TASK DETAILS: Somewhere below is a line with "8 [tab] (259, 1955)" and, later, a line with "Privacy Notice (316, 2375)"; repeat those two lines and all the lines between them, exactly as they are.

GIVEN ENTRIES:
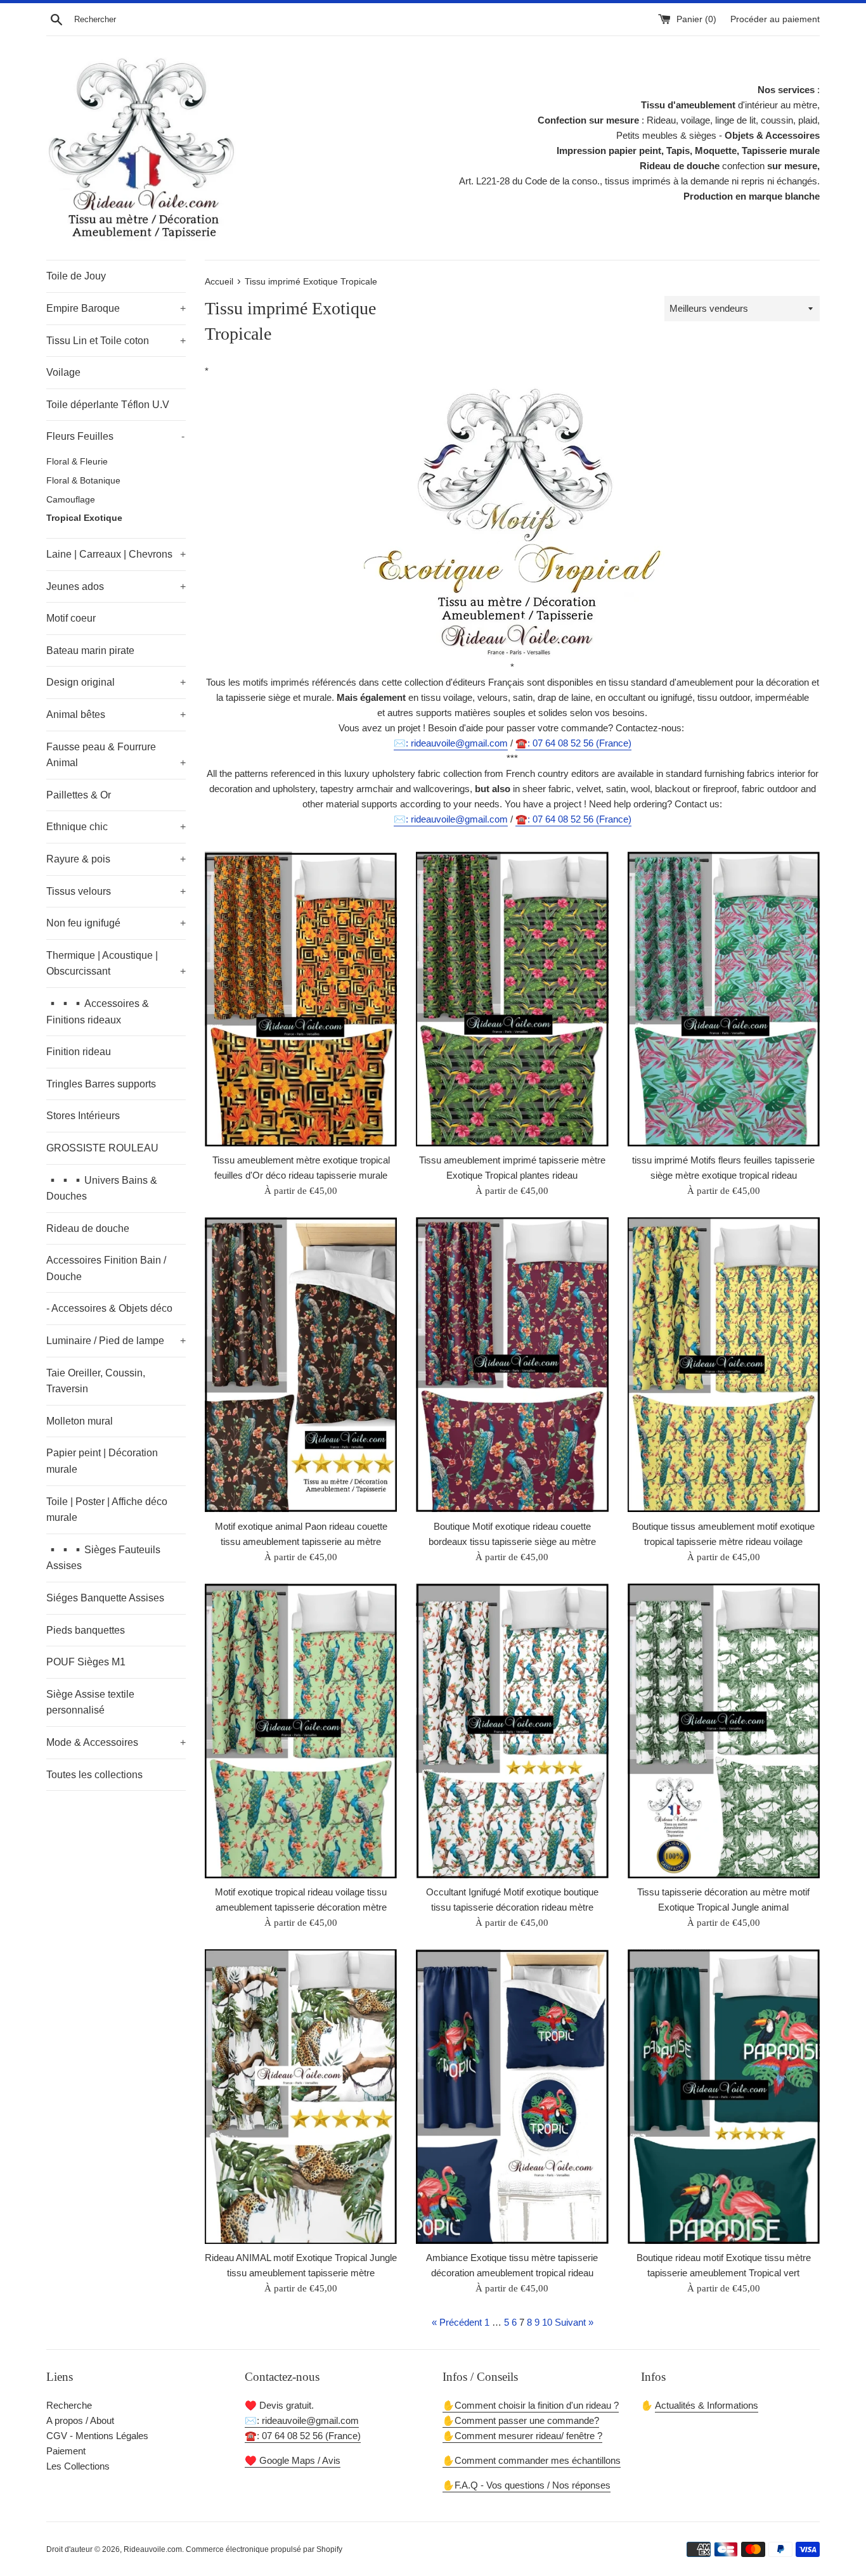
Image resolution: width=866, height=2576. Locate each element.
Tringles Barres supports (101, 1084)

* * *

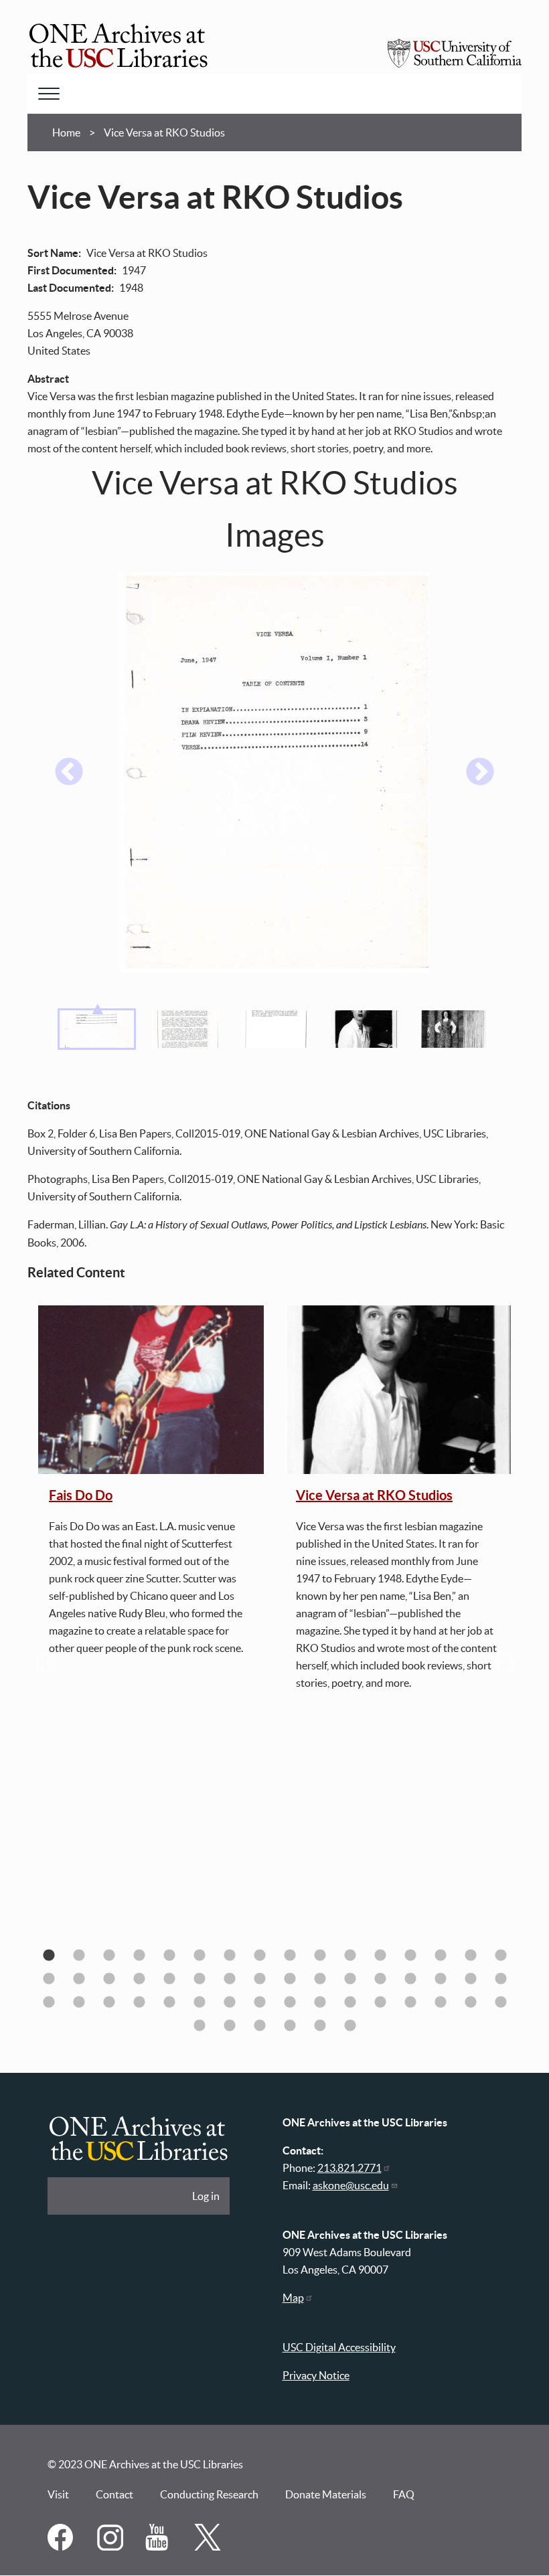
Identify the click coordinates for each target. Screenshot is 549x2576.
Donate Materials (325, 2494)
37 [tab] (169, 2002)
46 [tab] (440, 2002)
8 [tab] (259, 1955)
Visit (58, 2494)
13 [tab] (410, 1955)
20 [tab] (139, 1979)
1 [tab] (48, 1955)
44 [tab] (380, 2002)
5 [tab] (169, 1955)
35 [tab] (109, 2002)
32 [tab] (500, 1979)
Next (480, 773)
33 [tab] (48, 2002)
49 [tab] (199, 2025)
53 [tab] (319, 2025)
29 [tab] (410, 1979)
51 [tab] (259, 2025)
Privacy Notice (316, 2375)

SOLVED EXERCISE:
8 [tab] (259, 1955)
Visit (58, 2494)
13 [tab] (410, 1955)
20 [tab] (139, 1979)
1 [tab] (48, 1955)
44 [tab] (380, 2002)
5 [tab] (169, 1955)
35 [tab] (109, 2002)
32 [tab] (500, 1979)
Next (480, 773)
33 [tab] (48, 2002)
49 [tab] (199, 2025)
53 [tab] (319, 2025)
29 [tab] (410, 1979)
51 [tab] (259, 2025)
Privacy Notice (316, 2375)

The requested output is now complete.